*** PROVIDED PASSAGE Section Begins ***

Either way, these financial and political collisions are happening more and more often in the Fort Worth area, where deep, horizontal natural gas drilling is prevalent and lucrative. The region offers a preview of what may lay in store for Western Pennsylvania, as it deals with its own rush of Marcellus Shale gas drilling.

The Barnett Shale, covering 5,000 square miles and containing enough cubic feet of natural gas to supply all the gas-heated homes in America for five years, was discovered in the 1980s, but only in the last decade have drilling technologies advanced to the point that tapping the reservoir made financial sense. In 1993, there were only 36 Barnett drilling permits issued; in 2003, the number was 961 and by 2008, there were 4,100 rigs authorized, most of them for deep natural gas, not oil.

PG VIDEO: LESSONS FROM TEXAS, PART 1

In Fort Worth city proper, there are 2,000 wellheads and counting. In the suburbs and rural outlying territories, there are 20,000 (across all of Texas there are more than 90,000 gas wells), and energy firms say there may be enough natural gas below the dry Texas earth to merit the drilling of 80,000 more Barnett wells. Chesapeake Energy alone plans to drill more than 380 Barnett wells this year, and if 2011 plays out like 2010, the company will pay a quarter-billion dollars in gas royalties to mineral-rights owners.

Multiply that times dozens of companies and you have an industry that boasts, by its own accounting, to be worth $100 billion, creating tens of thousands of direct and indirect jobs, much as the energy industry claims will be the case with Appalachia's Marcellus Shale.

"It's been a very important economic development tool, in a very challenging economic time," said former Fort Worth city councilwoman and Democratic state Sen. Wendy Davis, whose north Texas district sits on the Barnett. "But that isn't to say that it should be allowed to proceed without oversight," and without fully examining health and quality of life issues.

It is in the suburbs and rural outposts that the drilling is most visible. Drilling rigs tower above the flat and scrubby landscape, visible for miles by day and illuminated by night like the Eiffel Tower. When the rigs have been disassembled after a few months, concrete or gravel work sites (called pads) remain behind, as do the tangled green wellheads, known as "Christmas trees" for their rough resemblance. Most ubiquitous of all are the condensate and distillation tanks that dot the fields running along virtually every back country road.

*** PROVIDED PASSAGE Section Ends ***
*** SOURCE DATA Section Begins ***

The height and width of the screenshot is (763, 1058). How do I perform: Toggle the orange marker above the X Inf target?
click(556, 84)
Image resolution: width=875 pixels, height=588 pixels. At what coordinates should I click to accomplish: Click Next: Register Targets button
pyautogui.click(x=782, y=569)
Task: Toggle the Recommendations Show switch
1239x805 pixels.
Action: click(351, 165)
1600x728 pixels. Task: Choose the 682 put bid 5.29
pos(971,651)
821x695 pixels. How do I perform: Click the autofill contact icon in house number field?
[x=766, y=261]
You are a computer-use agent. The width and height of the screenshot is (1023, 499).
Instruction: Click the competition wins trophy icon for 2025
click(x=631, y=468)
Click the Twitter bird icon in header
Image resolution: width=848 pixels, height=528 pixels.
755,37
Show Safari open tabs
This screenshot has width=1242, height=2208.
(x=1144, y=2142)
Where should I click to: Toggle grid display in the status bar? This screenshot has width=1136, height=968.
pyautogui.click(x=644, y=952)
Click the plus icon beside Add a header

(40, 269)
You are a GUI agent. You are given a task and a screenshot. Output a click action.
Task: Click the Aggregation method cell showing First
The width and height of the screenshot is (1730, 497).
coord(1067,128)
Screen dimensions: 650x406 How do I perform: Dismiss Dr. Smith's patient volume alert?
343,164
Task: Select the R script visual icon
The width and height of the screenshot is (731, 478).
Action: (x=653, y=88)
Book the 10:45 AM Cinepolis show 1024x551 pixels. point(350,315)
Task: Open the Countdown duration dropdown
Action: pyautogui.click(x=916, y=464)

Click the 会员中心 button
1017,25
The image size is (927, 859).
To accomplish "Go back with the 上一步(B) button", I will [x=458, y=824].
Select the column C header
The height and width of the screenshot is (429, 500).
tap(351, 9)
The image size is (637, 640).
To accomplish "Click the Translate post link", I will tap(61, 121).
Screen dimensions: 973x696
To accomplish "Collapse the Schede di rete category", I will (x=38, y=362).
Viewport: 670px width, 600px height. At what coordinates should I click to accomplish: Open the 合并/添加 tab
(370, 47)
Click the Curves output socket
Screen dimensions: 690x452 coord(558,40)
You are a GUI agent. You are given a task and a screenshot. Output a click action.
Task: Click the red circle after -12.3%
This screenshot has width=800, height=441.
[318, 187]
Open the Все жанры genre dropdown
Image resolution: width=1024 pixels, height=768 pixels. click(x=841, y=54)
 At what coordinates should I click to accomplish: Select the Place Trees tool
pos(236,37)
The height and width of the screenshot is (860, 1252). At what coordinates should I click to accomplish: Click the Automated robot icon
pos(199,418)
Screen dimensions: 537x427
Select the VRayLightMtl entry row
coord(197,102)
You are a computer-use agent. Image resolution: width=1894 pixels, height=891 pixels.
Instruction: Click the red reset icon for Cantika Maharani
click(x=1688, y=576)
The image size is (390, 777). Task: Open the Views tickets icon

*** SOURCE DATA Section Ends ***

* _WORK TO COMPLETE_
A. From the Barnett Shale drilling passage above, extract the text from "In Fort Worth" up to and including "to mineral-rights owners.".
B. Answer these questions using the Barnett Shale drilling passage above:
(i) How many Barnett drilling permits were issued in 1993?
(ii) How many wellheads are there in Fort Worth city proper?
(iii) What name is given to the tangled green wellheads left behind at work sites?

* _TASK SOLUTIONS_
A.
In Fort Worth city proper, there are 2,000 wellheads and counting. In the suburbs and rural outlying territories, there are 20,000 (across all of Texas there are more than 90,000 gas wells), and energy firms say there may be enough natural gas below the dry Texas earth to merit the drilling of 80,000 more Barnett wells. Chesapeake Energy alone plans to drill more than 380 Barnett wells this year, and if 2011 plays out like 2010, the company will pay a quarter-billion dollars in gas royalties to mineral-rights owners.

B.
(i) 36
(ii) 2,000
(iii) "Christmas trees"